The Deputy Ministry of Tourism recently revised the inventory of hotels and tourist accommodations in Cyprus, with the majority of these not meeting the necessary compliance criteria.

The latest data reveals that there are currently 268 hotels operational throughout the region, offering a total of 30,493 rooms and 62,340 beds. Notably, Ayia Napa stands out as the area with the most available accommodations.

Despite the new legislation introduced in 2019 aimed at regulating the sector, a significant portion of these establishments appear to be lagging in compliance.

Only 18 hotels have successfully obtained an operating license under this new framework. This represents a mere 7 per cent of all hotel businesses, highlighting a widespread issue within the industry.

The distribution of hotel ratings further delineates the landscape of the tourism sector in Cyprus. The island hosts 35 five-star hotels, providing 8,439 rooms and 16,744 beds. The four-star category comprises 71 hotels with 12,656 rooms and 25,277 beds.

There are also 80 three-star hotels, 44 two-star, and 22 one-star establishments, catering to a diverse range of preferences and budgets. Additionally, five hotels operate without stars, and another 11 are not listed in the official registers.

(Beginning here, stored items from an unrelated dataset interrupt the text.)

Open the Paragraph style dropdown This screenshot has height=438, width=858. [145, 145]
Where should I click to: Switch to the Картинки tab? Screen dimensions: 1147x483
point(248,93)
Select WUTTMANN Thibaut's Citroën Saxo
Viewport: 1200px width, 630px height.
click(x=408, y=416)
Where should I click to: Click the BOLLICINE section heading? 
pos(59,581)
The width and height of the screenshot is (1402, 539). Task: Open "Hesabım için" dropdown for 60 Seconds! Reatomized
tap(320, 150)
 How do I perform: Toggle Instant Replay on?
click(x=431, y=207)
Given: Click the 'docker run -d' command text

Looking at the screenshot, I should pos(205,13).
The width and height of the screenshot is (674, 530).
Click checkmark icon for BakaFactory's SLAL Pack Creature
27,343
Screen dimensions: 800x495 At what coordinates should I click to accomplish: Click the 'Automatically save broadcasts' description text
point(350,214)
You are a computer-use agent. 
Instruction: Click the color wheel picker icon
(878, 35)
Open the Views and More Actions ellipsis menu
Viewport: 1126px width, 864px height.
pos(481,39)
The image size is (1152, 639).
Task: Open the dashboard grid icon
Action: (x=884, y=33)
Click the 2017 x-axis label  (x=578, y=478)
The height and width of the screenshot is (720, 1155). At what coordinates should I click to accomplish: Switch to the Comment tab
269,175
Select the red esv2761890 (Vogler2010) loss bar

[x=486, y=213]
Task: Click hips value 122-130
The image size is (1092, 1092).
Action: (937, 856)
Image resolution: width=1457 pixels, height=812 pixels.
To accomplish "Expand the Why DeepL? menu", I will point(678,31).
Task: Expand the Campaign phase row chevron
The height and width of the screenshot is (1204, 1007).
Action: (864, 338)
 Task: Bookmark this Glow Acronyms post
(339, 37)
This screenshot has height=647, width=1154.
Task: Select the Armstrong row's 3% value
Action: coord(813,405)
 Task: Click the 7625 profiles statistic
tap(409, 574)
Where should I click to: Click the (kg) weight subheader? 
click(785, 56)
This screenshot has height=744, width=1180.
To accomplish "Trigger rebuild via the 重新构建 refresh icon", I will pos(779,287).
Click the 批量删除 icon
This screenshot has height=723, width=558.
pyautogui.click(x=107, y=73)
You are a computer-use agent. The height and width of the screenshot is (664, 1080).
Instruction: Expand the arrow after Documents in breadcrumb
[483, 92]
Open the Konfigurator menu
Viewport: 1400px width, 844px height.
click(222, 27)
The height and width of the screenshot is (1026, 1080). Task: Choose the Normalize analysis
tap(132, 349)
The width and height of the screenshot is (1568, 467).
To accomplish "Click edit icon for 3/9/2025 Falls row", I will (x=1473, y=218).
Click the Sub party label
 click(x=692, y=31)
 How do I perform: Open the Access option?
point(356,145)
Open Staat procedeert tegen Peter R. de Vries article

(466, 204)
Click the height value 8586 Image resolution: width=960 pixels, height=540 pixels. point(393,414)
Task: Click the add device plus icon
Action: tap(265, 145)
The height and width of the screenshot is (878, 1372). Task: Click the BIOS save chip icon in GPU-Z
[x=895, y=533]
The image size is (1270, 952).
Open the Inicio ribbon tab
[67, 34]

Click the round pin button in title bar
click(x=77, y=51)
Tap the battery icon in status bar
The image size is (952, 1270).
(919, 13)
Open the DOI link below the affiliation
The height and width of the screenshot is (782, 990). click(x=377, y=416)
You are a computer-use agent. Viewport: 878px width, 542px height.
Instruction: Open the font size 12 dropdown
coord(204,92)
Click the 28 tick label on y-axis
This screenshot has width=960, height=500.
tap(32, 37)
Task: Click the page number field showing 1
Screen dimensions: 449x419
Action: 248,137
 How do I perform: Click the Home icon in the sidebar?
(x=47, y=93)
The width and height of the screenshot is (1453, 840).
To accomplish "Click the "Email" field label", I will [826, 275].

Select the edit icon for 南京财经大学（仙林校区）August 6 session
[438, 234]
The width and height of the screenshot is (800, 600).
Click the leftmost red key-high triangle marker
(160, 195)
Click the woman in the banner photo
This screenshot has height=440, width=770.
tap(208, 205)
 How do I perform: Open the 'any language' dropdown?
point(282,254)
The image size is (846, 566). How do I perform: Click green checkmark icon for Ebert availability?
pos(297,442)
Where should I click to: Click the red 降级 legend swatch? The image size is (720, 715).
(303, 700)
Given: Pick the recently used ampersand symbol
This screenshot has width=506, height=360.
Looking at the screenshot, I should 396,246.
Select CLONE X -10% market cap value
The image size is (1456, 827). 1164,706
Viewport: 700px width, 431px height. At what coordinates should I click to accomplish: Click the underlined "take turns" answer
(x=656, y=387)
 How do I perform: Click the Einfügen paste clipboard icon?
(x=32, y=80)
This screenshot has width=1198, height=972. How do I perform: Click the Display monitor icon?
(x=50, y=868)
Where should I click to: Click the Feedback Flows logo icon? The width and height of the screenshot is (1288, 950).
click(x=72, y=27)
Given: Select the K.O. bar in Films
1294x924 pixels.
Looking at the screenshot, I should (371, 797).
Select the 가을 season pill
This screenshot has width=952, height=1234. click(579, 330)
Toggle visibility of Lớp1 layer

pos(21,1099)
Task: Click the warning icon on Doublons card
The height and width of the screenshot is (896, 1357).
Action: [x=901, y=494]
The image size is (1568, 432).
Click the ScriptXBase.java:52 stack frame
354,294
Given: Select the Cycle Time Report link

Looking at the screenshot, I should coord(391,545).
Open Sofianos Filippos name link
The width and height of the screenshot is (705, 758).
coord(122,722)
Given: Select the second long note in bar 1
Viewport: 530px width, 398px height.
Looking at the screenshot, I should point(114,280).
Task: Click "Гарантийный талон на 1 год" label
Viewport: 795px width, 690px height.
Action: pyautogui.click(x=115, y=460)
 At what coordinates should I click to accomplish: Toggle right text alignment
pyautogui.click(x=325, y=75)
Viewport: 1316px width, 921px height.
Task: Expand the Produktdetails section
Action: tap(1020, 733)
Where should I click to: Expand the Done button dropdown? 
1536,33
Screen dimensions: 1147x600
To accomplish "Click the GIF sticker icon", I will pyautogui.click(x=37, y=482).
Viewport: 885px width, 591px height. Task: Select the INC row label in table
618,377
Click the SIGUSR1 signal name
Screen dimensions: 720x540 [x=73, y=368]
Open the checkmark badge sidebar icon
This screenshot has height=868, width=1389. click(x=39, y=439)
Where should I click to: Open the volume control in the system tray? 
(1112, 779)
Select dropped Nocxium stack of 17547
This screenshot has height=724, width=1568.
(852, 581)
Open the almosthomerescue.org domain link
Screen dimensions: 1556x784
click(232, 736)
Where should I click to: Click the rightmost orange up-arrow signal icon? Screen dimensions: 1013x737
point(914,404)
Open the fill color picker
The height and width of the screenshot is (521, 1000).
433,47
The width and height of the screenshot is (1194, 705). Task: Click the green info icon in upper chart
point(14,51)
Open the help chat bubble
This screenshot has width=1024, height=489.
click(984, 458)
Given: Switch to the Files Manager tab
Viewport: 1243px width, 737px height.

Geographically, the hotels are predominantly concentrated in Ayia Napa, which is home to 58 hotels. This is contrasted by Polis Chrysochous, where only ten hotels operate, making it the area with the fewest accommodations.

The capital city of Nicosia houses 11 hotels, Limassol 33, Larnaca 33, and Paphos 52. Paralimni and the mountain regions also have substantial numbers, with 37 and 34 hotels respectively.

The recent legislative developments have prompted the submission of a bill to extend the transitional period for obtaining the necessary licensing until the end of 2024.

This extension is critical as more than 90 per cent of hotel businesses have been unable to meet the original deadline imposed by the 2019 law, which required them to secure operating licenses by March 15, 2024.

Tourism Minister Kostas Koumis emphasised the challenges posed by these legal requirements, noting that most hotels are still struggling to conform to the stipulations of the new law.

In response to ongoing regulatory challenges, several Cypriot political parties, Diko, Dipa, Edek, and the Greens, have put forward a collaborative legislative proposal.

This proposed law maintains the requirement for hotels to secure an operating license by the end of 2024.

However, it introduces a potential exemption for establishments that submit revised architectural plans to the Deputy Ministry of Tourism by the end of this year.

These plans must be accompanied by a certification from the Scientific and Technical Chamber (Etek), verifying that the plans are an accurate representation of the hotel’s current configuration.

This initiative seeks to offer a pragmatic resolution for hotels still trying to comply with the existing regulations.